Relative timescales in intergenerational conversations
Enjoyed a conversation with guests to the Studio D Annex, on new residents landing in an multigenerational community. Newcomers face the challenge of assimilating into established behaviours and practices of the broader community, balanced with their own norms and expectations for what they want to achieve and when.
- In what contexts can or should a newcomer impose change on an established community?
- What is a suitable time frame for changes to occur?
The challenge of answering these questions are more pronounced when the ages of the different parties are significantly different. A mental model the Studio D team found useful to frame intergenerational conversations for our research projects is to consider ‘time’ from the perspective of people in different life stages, shown in Figure 1. We can recognise that by one—probably important metric—a calendar year represents something different based on how long someone has lived.

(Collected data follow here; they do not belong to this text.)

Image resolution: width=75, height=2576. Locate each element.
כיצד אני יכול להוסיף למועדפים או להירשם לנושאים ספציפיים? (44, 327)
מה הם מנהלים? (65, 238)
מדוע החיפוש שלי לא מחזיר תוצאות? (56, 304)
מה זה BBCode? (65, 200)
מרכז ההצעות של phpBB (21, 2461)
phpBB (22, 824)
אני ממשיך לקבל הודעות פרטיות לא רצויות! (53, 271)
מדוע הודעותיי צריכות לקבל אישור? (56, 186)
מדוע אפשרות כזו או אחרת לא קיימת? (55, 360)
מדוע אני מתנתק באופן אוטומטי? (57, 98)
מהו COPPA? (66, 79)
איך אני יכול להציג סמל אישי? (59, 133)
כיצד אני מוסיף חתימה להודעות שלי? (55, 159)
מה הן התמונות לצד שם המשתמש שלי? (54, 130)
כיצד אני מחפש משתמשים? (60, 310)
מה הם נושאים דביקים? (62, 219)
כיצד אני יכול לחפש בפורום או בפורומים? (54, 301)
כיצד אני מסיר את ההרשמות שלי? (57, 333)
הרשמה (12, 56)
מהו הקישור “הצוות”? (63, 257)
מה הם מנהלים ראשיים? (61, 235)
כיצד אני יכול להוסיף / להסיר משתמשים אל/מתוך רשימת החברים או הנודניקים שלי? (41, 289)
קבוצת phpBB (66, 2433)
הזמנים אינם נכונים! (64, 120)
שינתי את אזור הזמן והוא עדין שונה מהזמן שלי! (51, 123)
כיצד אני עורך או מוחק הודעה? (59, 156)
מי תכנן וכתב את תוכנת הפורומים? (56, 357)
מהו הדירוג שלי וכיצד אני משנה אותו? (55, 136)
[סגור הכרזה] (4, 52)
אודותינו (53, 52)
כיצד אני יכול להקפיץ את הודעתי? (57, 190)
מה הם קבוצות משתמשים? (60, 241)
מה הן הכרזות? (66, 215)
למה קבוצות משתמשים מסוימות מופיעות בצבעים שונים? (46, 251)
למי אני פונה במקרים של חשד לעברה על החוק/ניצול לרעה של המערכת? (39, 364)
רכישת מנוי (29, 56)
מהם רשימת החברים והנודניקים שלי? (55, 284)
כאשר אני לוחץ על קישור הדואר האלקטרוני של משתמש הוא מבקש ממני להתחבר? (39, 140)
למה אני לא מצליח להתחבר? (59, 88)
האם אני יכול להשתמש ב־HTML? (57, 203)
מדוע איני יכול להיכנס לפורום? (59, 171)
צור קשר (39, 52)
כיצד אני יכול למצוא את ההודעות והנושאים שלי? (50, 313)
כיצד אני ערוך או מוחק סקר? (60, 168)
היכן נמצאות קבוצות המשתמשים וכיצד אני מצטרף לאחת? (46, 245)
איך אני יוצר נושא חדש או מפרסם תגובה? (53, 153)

FIGURE 1. A calendar year as a fraction of a lifespan.
Imagine a conversation between an 80-old long term resident of a community and a 20-year old newcomer. Based on their life spans, the default expectations for ‘a meaningful time-frame for change’ for a 80-year old is likely to be far longer than for their 20-year old counterpart.
To tease out the different expectations we can crudely reframe Figure 1 to compare a single calendar year relative to different ages, shown in Figure 2, with a 20-year old as the baseline.

FIGURE 2. The relative length of ‘a calendar year’, with a baseline set for a 20-year old
Of course age is only one of many factors that shape our perceptions of time. For example, the older a person is, the more likely their assumptions are affected by their lived experiences. For example:
Compare a 35-year rural farmer with an urban consultant of the same age. The rural farmer is more likely to frame time in terms of (preparation, planting, growing and harvesting) seasons, whereas an urban consultant may frame time in terms of billable hours, the duration of projects worked on and outcomes, and fast paced urban life. In both cases, the cadence of events in their environment shape expectations.
Attitudes to time are core to our belief system—an often unquestioned assumption of ‘how things are’—and it can be deeply jarring to land in a culture that frames time in a different way (A Geography of Time is a good entry point into this cultural-assumptions rabbit hole).
A commonly made distinction is between cultures that run on ‘calendar time’ and those that run on ‘event time’. For example, in a calendar time culture a bus leaves according to its schedule regardless of other contextual factors, whereas in an event time culture the bus leaves when it is full—dependent on the context and events that occur around it.
There’s a lot more to unpack here—perception of time can be shaped by a myriad of things: personality, technology adoption, a ‘comfortable’ cadence of communications, exposure to novelty, investment-in and the consequences of outcomes, prior experience of different forms of change (or momentous change such as the Cultural Revolution in China), or time-anchoring events (the birth of a child, moving home).
For a researcher engaged in a multigenerational conversation, the trick is to ask the right questions to reveal these differences.